A Porto Alegre da primeira Feira do Livro contava cerca de 400 mil habitantes, menos de um terço da população atual. No Centro, coração do comércio e da vida social, o endereço mais nobre era a Rua dos Andradas, pela qual mulheres de tailleur e homens de terno e chapéu desfilavam aos fins de tarde diante das vitrines de lojas, cinemas, bares e cafés.

Ponto de encontro e antessala das quadras mais disputadas da Andradas, a Praça da Alfândega foi escolhida como o endereço para a Feira. Tanto a Andradas quanto a Sete de Setembro ainda recebiam tráfego de veículos, mas os livreiros nem pensavam em estender suas bancas por essas ruas: os 14 estandes cabiam em torno do monumento do General Osório. Só em 1979 as praças do outro lado da Sete de Setembro foram anexadas à Alfândega, e o leito da rua, transformado em calçadão. A Praça também sofreu modificações e restauro entre 2009 e 2012.

Na estreia, nada de bar

Apesar de tradicional, o bar da Feira só foi instalado em 1984, para marcar a 30ª edição do evento, gerando controvérsias. O editor Maurício Rosenblatt, que participou da organização da primeira edição, era contra. Para ele e outros intelectuais, o bar poderia mudar o perfil da Feira e do próprio público.

No livro A Feira do Livro de Porto Alegre, o jornalista Ney Gastal aponta que Rosenblatt "morreu antes de verem confirmados seus piores temores (...).
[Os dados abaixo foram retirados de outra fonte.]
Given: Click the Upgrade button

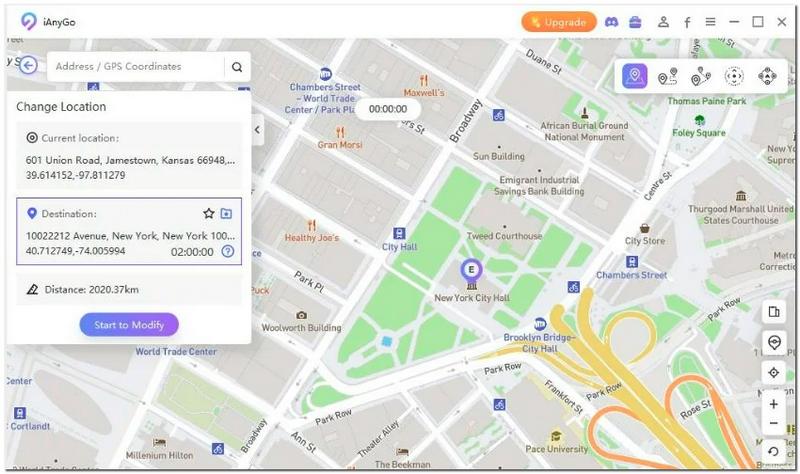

As pessoas deixaram de marcar encontros na Feira e passaram a combinar pontes no bar da Feira". Com o tempo, o espaço virou praça de alimentação.

De orador a patrono

As primeiras Feiras não tinham patrono, mas um orador oficial, responsável pelo discurso de abertura de cada edição. O primeiro deles foi o então secretário de Estado da Educação e Cultura, Liberato Salzano Vieira da Cunha. O escritor Erico Verissimo e o professor Álvaro Magalhães, editor de um dos primeiros dicionários produzidos no Brasil, também ocuparam o posto. Apenas em 1965 a instituição de um patrono foi adotada, como homenagem póstuma - o primeiro foi o intelectual Alcides Maya (1878 - 1944). Em 1984, a Feira passou a escolher homenageados vivos, concedendo a honraria ao editor Maurício Rosenblatt (1906 - 1988). O patrono deste ano é Airton Ortiz, conhecido por seus livros de viagem.

O hábito da leitura

Em 1956, a Revista do Globo cita homens que "pararam, olharam e coçaram o queixo" diante das bancas da segunda edição da Feira. O livro era pouco acessível, e as livrarias, revestidas de uma sisudez que fazia a maior parte dos homens visitá-las "uma vez por ano, obrigados, com uma listinha na mão: é para o filho na escola", como escreveu à época Henrique Bertaso, diretor-presidente da Livraria e Editora Globo.

Ainda hoje, o gosto pela leitura precisa ganhar mais espaço: pesquisa de 2012 mostra que apenas 24% dos brasileiros cultivam o hábito de ler.

Mais vendidos

O hit da Feira de 1955 veio de outro planeta. O Pequeno Príncipe, de Saint-Exupéry, foi o mais vendido. Apesar de a Câmara não fazer mais levantamento dos mais vendidos, com o intuito de não influenciar os visitantes, a aposta dos livreiros neste ano são títulos como Pra Onde Ela Foi, continuação do best-seller Se Eu Ficar, de Gayle Forman.

2014

A 60ª Feira do Livro da Capital ficará aberta todos os dias, de 31 de outubro até 16 de novembro, com visitação das 9h30min às 21h (Área Infantil e Juvenil) e das 12h30min às 21h (Área Internacional e demais espaços). A entrada é franca.